Lampada solare: no grazie

Entro dall’estetista, mi siedo a fare la manicure e aspetto che lo smalto si asciughi. Tempo tecnico: 20 minuti. Un arco di tempo in cui 11 persone (le ho contate) sono entrate per fare una lampada solare. Peccato non averle viste in volto (ero di spalle), per capire l’età media.

Capto il dato poco dopo, in metropolitana. E mi dico: «Ci risiamo». Perché, non ha fatto in tempo a spuntare il primo sole e già si vedono in giro facce rosse paonazze. o, e non so cosa sia peggio, di un triste marroncino che fa tanto, troppo anni Ottanta.

Ho chiesto a un’amica perennemente abbronzata (e piena di rughe) perché la gente non capisce, non solo che la lampada agli Uva fa male alla pelle. Ma soprattutto che l’effetto è orrendo. Dalla sua risposta mi sono convinta che sia una droga: con il viso abbronzato ci si vede più belle. Sarà. Io vedo solo bei visi segnati e penso «Peccato».

Perché, l’abbronzatura della lampada non dà lo stesso effetto del sole, neppure se mettete la protezione (cosa che molti si guardano bene dal fare).

Quando ci si espone ai raggi Uva artificiali, si stimola solo la melanina pronta (quella che sta immediatamente sotto la superficie cutanea e che, una volta stimolata dai raggi e affiorata) si trasforma in uno strato di cellule morte nel giro di un paio di giorni. Così, a meno che non ci si sia scottati (questo accade perché la melanina pronta non attiva le difese naturali della pelle contro gli Uva), ci si ritrova con un bel colorito spento, un’abbronzatura opaca. Con, in più, un bel bagaglio di rughe, che si vedranno nel tempo (avete presente con che violenza parte il bombardamento degli Uva quando si accende la lampada?).

Se vi ho convinto a desistere dal sole artificiale, vi dò anche la soluzione per ritrovare quel colorito sano che fa tanto “primavera alle porte”.

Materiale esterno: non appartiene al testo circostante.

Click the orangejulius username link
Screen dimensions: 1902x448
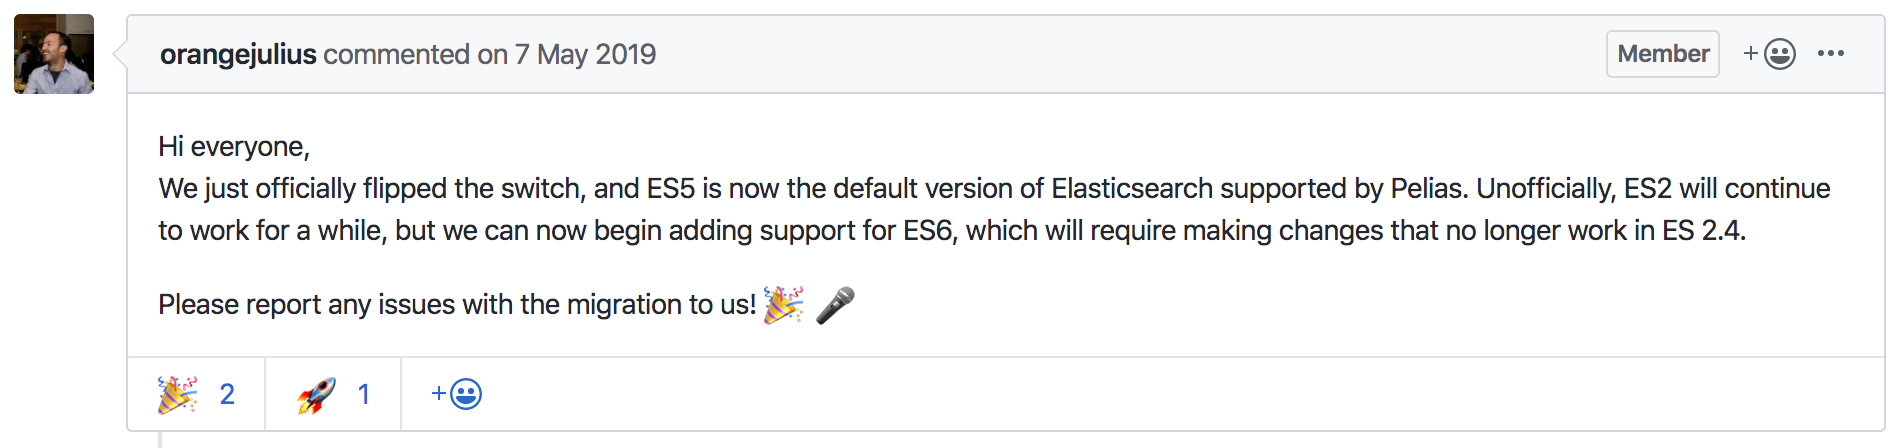pos(238,54)
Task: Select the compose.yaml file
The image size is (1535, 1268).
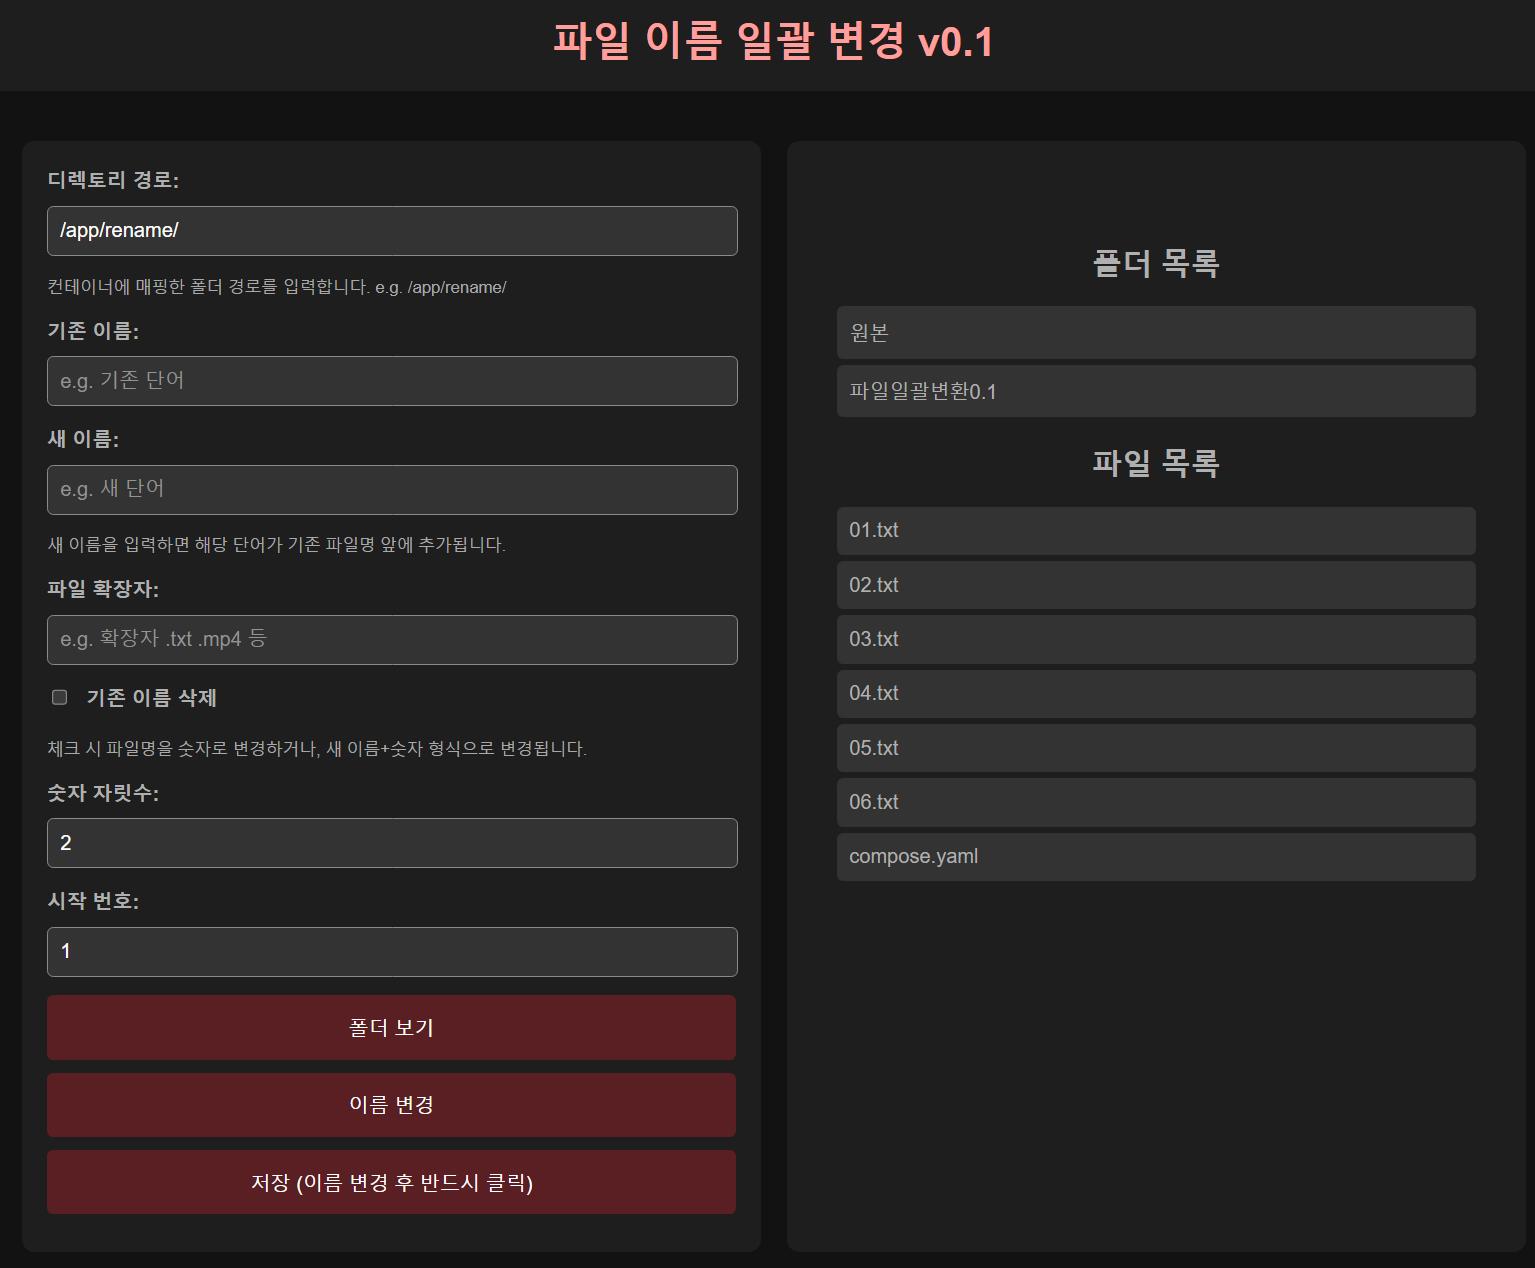Action: coord(1155,857)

- spazzolate il viso ogni mattina (ci sono in vendita spazzoline specifiche) dopo averlo lavato con acqua fredda (fredda, non tiepida) e detergente per riattivare il microcircolo sottocutaneo e ossigenare la pelle.

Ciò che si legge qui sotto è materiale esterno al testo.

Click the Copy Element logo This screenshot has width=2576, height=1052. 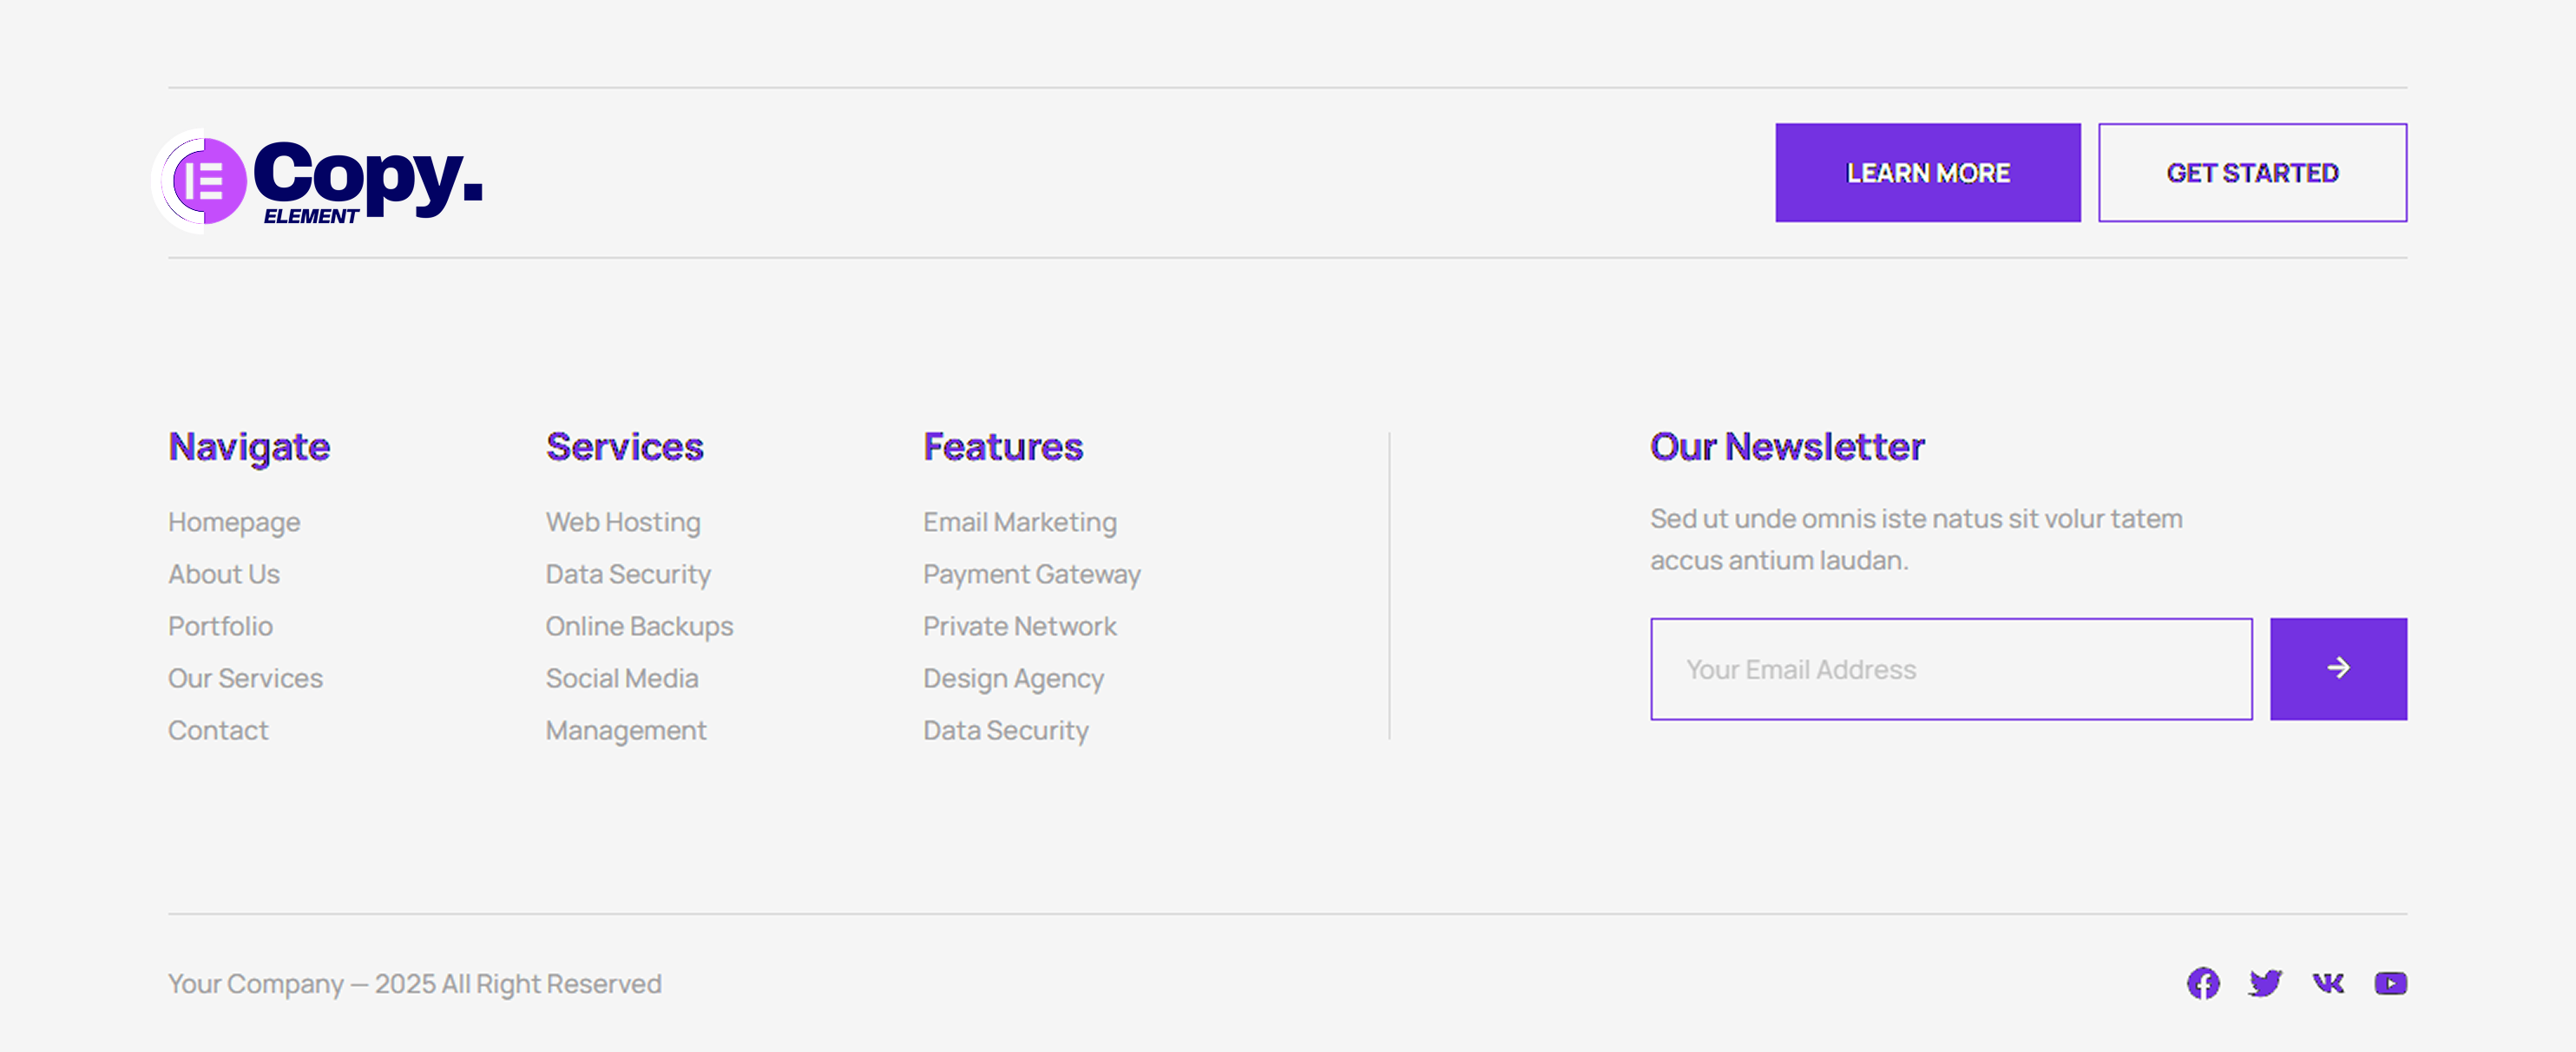(318, 180)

- sostituite la crema con un gel (prima finite il vasetto che avete già aperto): più fresco e assorbibile, non appesantisce e lascia la pelle più libera di respirare.

- abbandonate fondotinta e cipria (troppo invernali) e usate una crema idratante colorata, del colore della pelle, non più scura.

- Sfumate un fard rosato su palpebre, zigomi, meno e al centro della fronte.